Tag Archives: Clockmaker

Clockmaker’s Apprentice

(Part 2 of 5)

Newcastle-Upon-Tyne, England (1670 – 1680)

Deodatus’s father, William, had been a clockmaker in London. But William was a member of the clergy in Startforth at the time of Deodatus’s birth and he and Thomasine baptized Deodatus in Startforth. At some point, William assumed the role of parish subrector in Brancepeth, a village about 25 miles south of Newcastle, and moved the family. William also served as Chaplain to the Earl of Carlisle.

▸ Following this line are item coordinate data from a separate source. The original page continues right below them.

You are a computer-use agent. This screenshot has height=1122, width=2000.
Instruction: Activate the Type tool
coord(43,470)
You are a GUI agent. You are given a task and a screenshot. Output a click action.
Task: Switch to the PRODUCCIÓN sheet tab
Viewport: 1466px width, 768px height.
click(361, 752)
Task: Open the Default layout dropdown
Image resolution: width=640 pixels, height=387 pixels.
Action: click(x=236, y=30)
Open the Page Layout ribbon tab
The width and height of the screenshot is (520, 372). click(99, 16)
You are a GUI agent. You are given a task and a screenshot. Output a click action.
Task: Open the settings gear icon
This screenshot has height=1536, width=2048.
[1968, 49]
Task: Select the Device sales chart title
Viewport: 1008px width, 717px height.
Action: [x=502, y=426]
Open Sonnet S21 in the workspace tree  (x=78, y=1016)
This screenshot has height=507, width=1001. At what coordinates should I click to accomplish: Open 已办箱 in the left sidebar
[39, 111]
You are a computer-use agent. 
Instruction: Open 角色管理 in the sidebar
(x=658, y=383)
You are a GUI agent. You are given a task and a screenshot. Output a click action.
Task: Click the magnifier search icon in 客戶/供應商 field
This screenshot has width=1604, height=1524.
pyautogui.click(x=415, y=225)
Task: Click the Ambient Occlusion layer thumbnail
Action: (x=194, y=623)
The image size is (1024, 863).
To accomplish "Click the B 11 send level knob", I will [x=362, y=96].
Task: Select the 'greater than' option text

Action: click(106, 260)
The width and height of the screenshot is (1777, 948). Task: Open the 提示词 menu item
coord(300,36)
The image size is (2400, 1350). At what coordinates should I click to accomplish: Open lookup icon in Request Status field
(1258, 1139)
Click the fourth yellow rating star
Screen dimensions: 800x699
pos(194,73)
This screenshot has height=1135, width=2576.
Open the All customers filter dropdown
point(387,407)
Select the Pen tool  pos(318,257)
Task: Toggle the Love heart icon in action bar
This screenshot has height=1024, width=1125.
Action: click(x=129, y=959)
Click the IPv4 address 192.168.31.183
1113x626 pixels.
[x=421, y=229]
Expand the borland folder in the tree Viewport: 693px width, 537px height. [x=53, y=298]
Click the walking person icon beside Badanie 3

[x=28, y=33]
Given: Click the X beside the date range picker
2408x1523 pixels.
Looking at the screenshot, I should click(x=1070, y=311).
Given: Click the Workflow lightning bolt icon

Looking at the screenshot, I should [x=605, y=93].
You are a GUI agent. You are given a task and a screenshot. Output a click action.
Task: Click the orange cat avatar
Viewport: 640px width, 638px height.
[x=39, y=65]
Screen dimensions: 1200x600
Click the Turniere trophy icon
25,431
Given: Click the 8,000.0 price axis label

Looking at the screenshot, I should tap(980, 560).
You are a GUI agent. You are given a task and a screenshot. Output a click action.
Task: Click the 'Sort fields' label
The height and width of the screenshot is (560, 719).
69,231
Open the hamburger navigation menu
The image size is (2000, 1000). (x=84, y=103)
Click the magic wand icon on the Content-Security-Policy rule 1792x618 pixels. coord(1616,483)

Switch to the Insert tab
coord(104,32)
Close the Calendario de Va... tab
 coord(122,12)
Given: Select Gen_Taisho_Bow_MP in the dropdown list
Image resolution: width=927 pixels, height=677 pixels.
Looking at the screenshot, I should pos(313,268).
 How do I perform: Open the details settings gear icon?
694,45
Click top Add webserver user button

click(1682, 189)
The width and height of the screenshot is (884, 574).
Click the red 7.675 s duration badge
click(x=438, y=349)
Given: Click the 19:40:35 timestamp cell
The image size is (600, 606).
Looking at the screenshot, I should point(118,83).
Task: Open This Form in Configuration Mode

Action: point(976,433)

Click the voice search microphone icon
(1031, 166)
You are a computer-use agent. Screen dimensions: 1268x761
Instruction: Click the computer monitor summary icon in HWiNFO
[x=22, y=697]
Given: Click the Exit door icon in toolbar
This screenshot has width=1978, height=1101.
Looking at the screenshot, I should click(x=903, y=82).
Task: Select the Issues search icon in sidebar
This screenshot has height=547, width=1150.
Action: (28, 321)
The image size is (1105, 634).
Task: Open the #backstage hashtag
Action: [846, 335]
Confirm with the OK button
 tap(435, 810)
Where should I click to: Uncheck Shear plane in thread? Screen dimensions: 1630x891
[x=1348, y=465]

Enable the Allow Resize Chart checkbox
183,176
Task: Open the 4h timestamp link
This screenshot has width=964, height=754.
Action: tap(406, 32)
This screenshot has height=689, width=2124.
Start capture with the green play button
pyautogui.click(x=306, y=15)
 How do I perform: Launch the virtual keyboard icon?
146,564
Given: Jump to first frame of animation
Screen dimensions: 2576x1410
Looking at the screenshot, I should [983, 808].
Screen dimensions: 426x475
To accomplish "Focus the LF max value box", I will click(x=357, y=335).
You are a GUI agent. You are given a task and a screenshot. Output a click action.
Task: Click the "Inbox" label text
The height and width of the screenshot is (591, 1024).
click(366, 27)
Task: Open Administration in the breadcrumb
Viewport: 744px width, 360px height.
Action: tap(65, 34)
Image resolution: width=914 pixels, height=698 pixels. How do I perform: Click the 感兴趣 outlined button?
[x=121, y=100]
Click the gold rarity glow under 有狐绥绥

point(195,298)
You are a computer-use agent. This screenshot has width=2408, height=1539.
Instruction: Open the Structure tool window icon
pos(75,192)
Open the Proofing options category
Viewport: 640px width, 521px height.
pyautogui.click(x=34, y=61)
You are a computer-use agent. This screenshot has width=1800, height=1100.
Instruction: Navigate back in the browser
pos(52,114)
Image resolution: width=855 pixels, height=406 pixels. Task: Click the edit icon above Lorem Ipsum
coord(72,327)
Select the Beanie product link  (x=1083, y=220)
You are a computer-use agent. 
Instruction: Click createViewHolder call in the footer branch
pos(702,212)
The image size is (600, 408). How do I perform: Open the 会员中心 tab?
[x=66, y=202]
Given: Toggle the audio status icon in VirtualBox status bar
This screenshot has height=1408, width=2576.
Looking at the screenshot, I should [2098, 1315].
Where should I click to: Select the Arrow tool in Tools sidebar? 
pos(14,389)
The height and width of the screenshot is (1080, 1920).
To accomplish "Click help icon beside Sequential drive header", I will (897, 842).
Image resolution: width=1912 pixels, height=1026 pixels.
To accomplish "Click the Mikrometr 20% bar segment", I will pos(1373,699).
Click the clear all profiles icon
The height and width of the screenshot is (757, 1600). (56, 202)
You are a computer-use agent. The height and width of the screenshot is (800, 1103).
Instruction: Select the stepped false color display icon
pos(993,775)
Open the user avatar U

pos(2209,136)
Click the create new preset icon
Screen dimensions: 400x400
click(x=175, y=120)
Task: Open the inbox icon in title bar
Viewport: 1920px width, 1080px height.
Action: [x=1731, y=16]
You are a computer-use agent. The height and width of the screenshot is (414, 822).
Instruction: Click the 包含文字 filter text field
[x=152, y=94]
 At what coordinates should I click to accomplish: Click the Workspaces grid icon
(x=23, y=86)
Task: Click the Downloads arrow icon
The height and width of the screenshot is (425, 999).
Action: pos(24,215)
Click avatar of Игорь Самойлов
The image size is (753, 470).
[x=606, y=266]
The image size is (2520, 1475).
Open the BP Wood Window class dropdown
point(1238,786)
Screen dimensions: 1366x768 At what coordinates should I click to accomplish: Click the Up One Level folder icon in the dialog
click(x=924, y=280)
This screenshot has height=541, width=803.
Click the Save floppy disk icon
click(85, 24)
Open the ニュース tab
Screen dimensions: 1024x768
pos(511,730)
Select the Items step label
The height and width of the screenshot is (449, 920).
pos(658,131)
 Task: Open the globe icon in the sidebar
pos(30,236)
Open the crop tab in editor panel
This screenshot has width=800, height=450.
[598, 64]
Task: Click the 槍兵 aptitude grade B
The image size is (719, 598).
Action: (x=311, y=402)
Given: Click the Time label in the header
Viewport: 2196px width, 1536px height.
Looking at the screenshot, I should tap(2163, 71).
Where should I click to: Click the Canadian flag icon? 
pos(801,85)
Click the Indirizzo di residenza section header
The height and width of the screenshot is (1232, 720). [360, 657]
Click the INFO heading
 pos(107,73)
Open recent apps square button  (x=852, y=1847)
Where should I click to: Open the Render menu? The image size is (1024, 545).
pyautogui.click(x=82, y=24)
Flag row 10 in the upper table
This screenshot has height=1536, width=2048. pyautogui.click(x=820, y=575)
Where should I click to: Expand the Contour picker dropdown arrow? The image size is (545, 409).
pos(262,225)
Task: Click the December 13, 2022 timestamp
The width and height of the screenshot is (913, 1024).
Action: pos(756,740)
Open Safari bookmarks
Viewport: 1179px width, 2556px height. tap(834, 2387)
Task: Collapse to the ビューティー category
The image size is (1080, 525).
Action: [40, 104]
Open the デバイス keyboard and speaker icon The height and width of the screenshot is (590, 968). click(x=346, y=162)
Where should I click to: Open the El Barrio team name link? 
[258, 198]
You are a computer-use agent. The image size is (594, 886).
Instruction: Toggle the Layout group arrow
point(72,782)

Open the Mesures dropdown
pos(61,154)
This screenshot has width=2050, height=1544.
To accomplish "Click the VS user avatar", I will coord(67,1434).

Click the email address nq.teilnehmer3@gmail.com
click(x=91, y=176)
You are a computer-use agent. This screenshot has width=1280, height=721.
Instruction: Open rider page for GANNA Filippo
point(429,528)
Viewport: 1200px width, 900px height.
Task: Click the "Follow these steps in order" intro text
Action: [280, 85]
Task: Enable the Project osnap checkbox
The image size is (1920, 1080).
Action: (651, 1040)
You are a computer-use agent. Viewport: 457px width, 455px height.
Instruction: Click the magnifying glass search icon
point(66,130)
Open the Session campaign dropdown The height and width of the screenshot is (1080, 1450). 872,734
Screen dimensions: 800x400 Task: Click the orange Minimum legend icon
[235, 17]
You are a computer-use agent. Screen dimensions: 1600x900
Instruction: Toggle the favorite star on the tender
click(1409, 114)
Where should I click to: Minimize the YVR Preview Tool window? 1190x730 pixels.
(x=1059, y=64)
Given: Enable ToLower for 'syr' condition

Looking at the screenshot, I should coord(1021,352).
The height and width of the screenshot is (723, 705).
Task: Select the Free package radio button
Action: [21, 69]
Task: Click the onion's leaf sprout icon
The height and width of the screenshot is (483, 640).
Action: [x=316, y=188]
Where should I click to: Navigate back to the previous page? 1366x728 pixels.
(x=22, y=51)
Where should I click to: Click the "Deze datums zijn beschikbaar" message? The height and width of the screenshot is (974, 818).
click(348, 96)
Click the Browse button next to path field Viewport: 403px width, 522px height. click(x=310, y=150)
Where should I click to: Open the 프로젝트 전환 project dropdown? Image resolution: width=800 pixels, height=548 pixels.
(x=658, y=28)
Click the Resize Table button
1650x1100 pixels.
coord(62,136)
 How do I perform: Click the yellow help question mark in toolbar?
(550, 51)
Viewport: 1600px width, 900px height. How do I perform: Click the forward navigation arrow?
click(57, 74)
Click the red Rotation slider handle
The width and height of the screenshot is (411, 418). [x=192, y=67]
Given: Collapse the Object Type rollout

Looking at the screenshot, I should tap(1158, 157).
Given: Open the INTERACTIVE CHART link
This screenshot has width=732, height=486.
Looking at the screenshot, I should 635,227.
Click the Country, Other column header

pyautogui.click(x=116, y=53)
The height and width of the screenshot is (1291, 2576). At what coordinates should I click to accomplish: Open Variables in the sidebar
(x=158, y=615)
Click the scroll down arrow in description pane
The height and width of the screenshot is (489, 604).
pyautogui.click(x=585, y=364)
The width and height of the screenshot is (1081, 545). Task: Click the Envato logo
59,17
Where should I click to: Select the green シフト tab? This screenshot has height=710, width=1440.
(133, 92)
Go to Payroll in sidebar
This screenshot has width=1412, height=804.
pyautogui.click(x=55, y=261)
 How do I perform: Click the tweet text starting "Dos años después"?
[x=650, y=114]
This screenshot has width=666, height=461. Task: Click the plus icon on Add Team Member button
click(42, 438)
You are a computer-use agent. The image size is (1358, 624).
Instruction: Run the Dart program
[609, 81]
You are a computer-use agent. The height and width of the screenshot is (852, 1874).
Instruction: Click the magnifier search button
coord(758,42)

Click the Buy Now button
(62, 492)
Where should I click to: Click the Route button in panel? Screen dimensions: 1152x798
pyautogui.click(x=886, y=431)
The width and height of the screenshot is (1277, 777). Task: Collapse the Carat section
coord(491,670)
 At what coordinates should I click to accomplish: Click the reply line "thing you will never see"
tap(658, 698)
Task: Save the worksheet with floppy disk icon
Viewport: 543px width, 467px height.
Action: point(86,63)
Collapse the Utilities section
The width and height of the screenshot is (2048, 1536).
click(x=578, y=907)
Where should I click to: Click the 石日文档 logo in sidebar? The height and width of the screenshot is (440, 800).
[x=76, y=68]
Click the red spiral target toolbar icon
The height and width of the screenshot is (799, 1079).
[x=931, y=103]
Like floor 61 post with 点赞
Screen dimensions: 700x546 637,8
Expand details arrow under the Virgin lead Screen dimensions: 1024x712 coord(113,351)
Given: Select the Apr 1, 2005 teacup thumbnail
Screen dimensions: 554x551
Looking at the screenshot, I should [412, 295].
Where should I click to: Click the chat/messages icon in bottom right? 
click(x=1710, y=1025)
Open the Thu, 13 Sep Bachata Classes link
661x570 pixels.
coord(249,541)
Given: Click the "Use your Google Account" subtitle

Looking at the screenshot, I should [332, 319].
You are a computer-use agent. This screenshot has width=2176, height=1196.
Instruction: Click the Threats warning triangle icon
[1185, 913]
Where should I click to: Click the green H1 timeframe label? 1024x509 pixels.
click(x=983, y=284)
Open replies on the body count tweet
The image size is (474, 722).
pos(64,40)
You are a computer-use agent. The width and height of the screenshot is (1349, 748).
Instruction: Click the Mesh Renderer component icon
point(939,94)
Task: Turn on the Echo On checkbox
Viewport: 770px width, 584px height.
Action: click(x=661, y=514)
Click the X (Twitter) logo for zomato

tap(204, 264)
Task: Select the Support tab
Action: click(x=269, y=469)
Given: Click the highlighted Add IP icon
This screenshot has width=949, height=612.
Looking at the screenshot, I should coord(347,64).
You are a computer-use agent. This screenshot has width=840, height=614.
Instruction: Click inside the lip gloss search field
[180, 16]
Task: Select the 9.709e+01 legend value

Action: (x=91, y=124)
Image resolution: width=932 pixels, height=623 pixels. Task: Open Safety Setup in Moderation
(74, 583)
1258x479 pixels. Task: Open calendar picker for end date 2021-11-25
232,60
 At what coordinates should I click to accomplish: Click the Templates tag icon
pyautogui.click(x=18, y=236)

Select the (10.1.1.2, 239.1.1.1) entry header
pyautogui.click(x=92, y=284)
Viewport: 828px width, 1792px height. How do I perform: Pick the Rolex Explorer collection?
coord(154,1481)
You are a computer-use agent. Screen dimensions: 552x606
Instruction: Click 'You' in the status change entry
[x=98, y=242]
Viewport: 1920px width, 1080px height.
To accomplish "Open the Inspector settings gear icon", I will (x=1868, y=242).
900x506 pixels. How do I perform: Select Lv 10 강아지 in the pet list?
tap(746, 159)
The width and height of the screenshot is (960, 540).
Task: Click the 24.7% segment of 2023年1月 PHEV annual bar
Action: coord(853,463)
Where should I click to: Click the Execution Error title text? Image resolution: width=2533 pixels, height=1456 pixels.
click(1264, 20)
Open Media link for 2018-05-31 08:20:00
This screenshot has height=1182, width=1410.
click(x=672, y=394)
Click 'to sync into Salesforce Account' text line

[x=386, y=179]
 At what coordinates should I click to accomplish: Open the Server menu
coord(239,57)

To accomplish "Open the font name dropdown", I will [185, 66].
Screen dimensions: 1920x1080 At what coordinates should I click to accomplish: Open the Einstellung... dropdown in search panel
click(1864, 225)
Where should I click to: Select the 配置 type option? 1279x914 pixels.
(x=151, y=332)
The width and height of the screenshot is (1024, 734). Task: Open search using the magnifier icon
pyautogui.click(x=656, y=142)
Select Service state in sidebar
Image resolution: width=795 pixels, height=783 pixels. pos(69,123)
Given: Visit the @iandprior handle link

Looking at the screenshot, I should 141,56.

The family settled into Brancepeth. Thought by many to be of French descent, Deodatus’s mother, Thomasine, raised the children.⁠1 Around 1670, young Deodatus became an apprentice to Abraham Fromanteel.

Life as an apprentice was often hard. Boys apprenticed around the age of 14 – mere children by today’s standards – to learn a trade. The adolescent boy left his family’s home and boarded with his “Master” for seven years. Deodatus left his family and village life and moved to Newcastle-Upon-Tyne, a large and booming town of over 10,000 residents.

Keith Bates, in Clockmakers of Newcastle and Durham, describes the work of an apprentice:

The first job an apprentice was given when joining a clockmaker was that of hardening and polishing the rough cast brass… The hardening process is achieved by hammering the brass until the surface is hard, filing the hammer marks off with a coarse file, then progressively finer files, until the marks and scratches are removed, when finally it is stoned smooth.⁠2

Abraham Fromanteel was, himself, a young man when he set up his shop in Newcastle-Upon-Tyne. Setting up a shop was not an expensive venture. All one needed was a space suitable for holding a workbench. Living quarters for the family and apprentice were usually attached⁠3. During the time of Deodatus’s apprenticeship, his father died in Brancepeth and Thomasine joined Deodatus in Newcastle. Tragedy struck Abraham in 1679. His wife, Priscilla, and their infant daughter, Mary, died. Deodatus, at the time of Priscilla’s death, was free from his apprenticeship but had, likely, stayed on with Abraham as a journeyman clockmaker in the business. After the deaths of his wife and baby daughter, Abraham returned to the family business in London. Deodatus was free to set up his own shop and take over as many of Abraham’s customers as possible.

1 W Hylton Dyer Longstaffe, “Stainton in the Street,” Archaeologia Aeliana 3 (2019): 99–103, https://doi.org/10.5284/1059388.

2 Bates, The Clockmakers of Northumberland and Durham, 14.

3 Bates, The Clockmakers of Northumberland and Durham, 12.